In a heavy 4-quart stockpot, heat 2 tablespoons of lard or oil until smoking and fry the chile paste over medium to low heat, stirring constantly so it will not burn, approximately 20 minutes. When it is ?dry?, add the tomato puree and fry until the liquid has evaporated, about 10 minutes. Add the ground ingredients, including the sesame seed paste, to the pot. Stir constantly with a wooden soon until well-incorporated, about 10 minutes. Add 1 cup chicken stock to the mole, stir well, and allow to cook 20 minutes, stirring occasionally.
Break up the chocolate and add to the pot, stirring until it is melted and incorporated into the mixture.
Toast the avocado leaf briefly over the flame if you have a gas range or in a dry frying pan and then add it to the pot.
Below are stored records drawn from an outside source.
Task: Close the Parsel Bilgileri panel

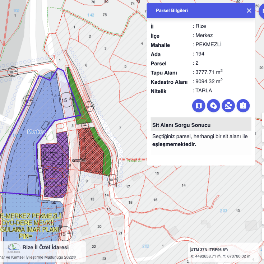Action: 249,11
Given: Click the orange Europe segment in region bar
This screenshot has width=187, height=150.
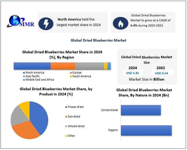Looking at the screenshot, I should [x=63, y=66].
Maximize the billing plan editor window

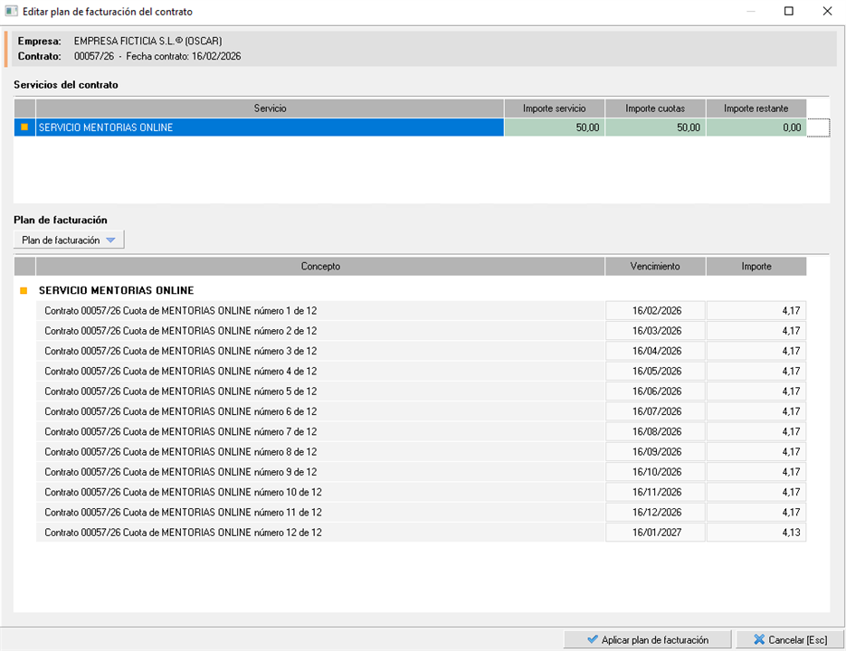click(788, 12)
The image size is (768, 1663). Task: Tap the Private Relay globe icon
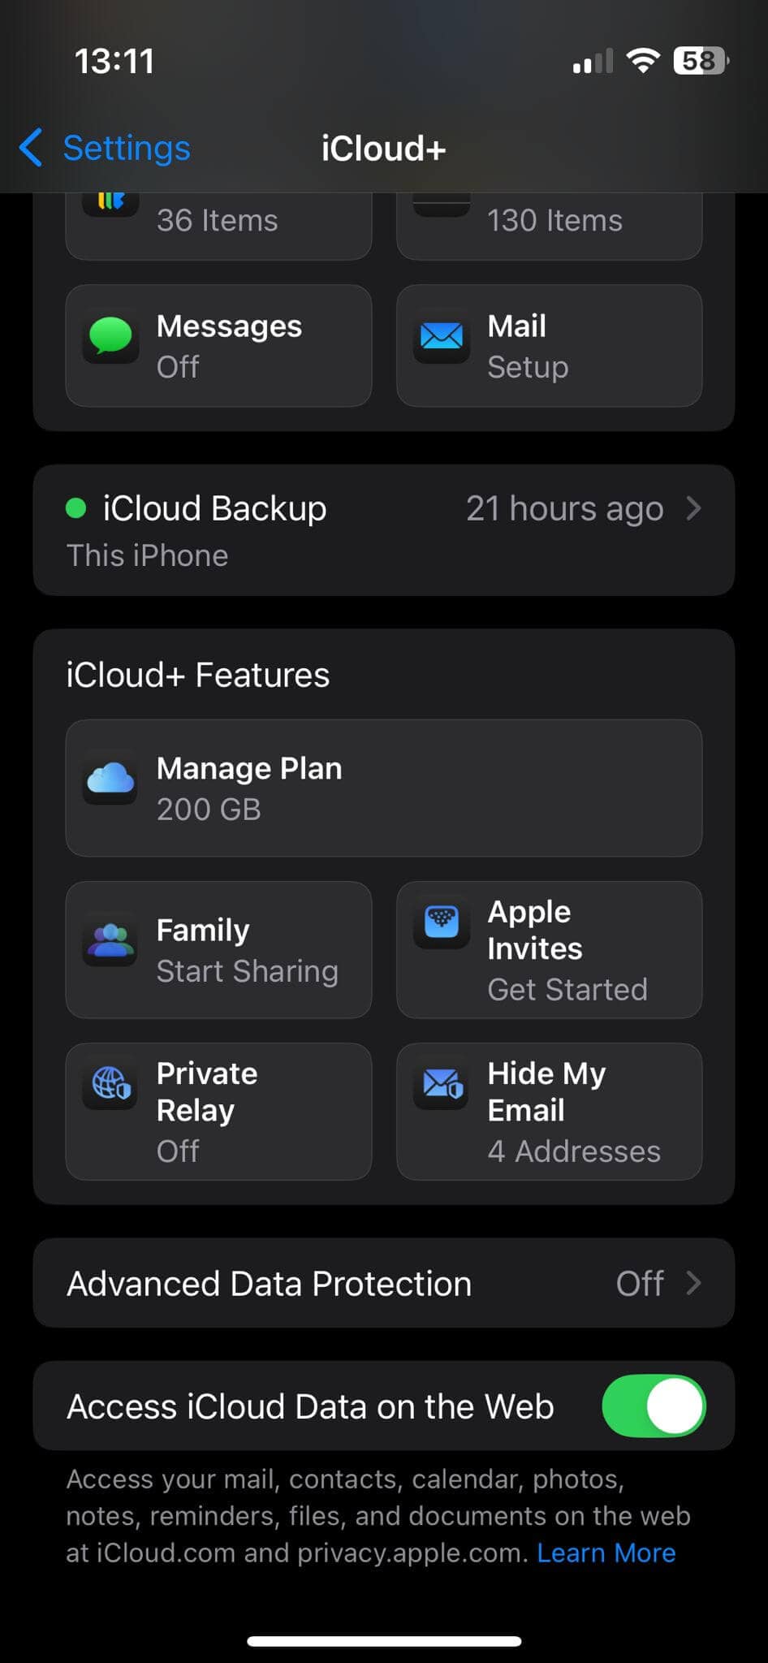[x=110, y=1083]
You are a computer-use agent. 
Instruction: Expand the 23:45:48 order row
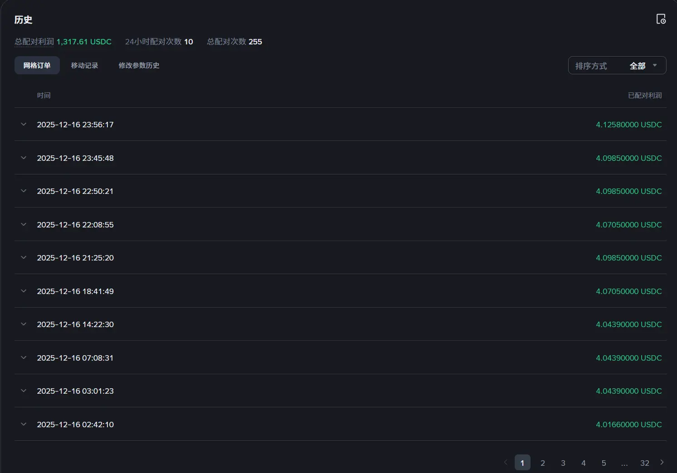(x=24, y=158)
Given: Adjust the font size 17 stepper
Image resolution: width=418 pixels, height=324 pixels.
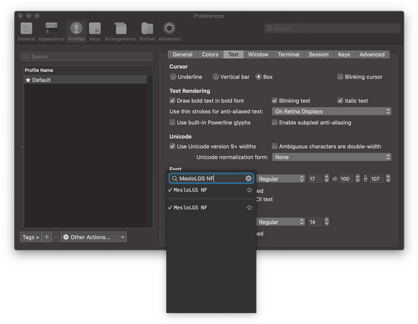Looking at the screenshot, I should pyautogui.click(x=328, y=178).
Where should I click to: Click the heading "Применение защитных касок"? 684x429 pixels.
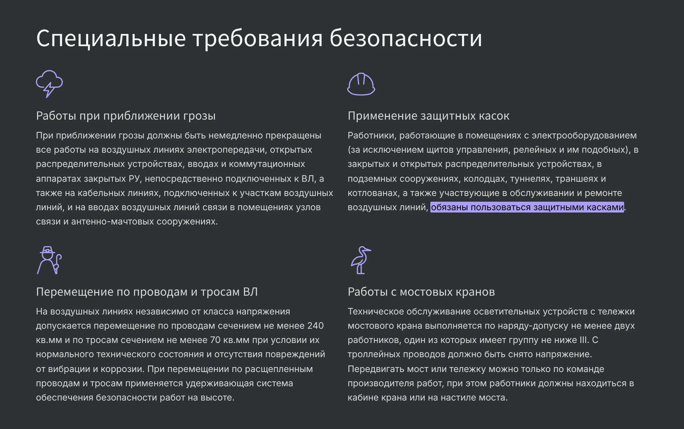tap(428, 116)
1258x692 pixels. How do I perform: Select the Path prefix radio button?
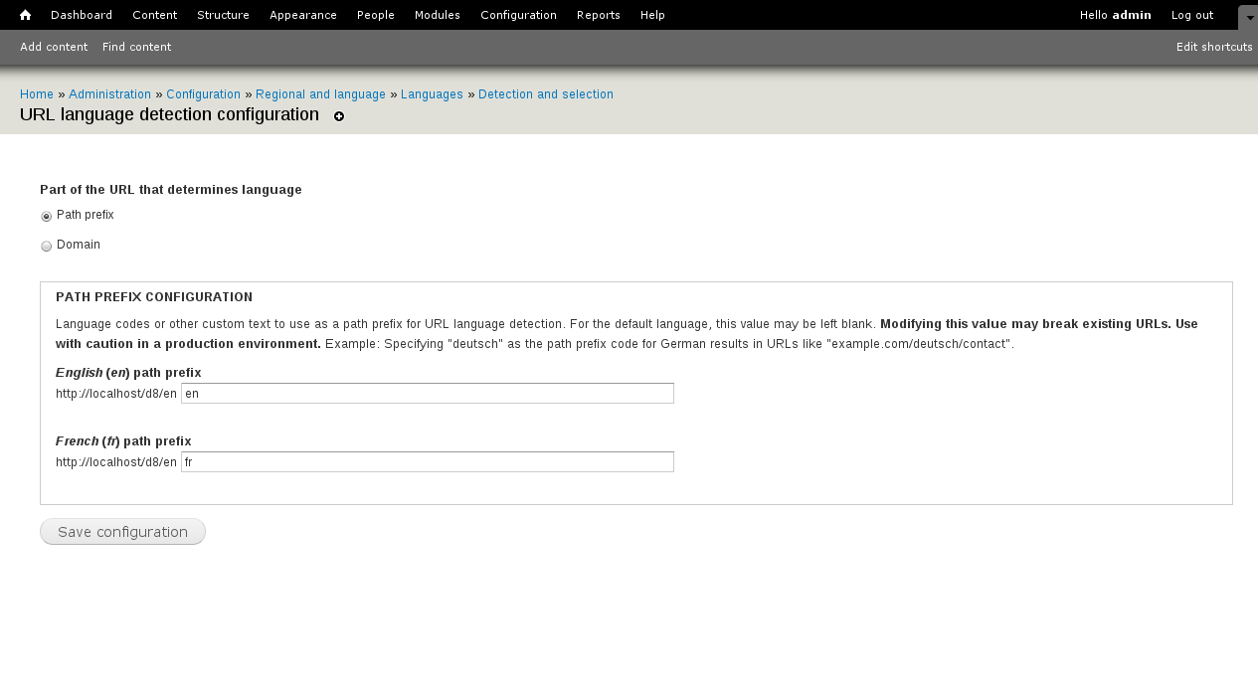47,217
Slowly add more stock to the mole, as it will keep thickening as it cooks. Add enough salt to bring out the flavor. Let simmer another 30 minutes, stirring occasionally so it does not stick, adding stock as needed. The mole should not be thick; just thick enough to coat the back of a spoon.
Place the cooked chicken pieces in the leftover stock in a saucepan and heat through.
To serve, place a piece of chicken in a shallow bowl and ladle 3/4 of a cup of mole sauce over to cover it completely. Serve immediately with lots of hot corn tortillas.
Hint: Be sure to put the blended chiles through a sieve or food mill, or you will have pieces of chile skin in your mole, which needs to be silky smooth.
You can use oil instead of lard to fry the mole, but the flavor will change dramatically. In our pueblo, people traditionally use turkey instead of chicken, and sometimes add pieces of pork and beef to enhance the flavor. You can use leftover mole and chicken meat to make Enmoladas or Tamales Oazaquenos made with banana leaves.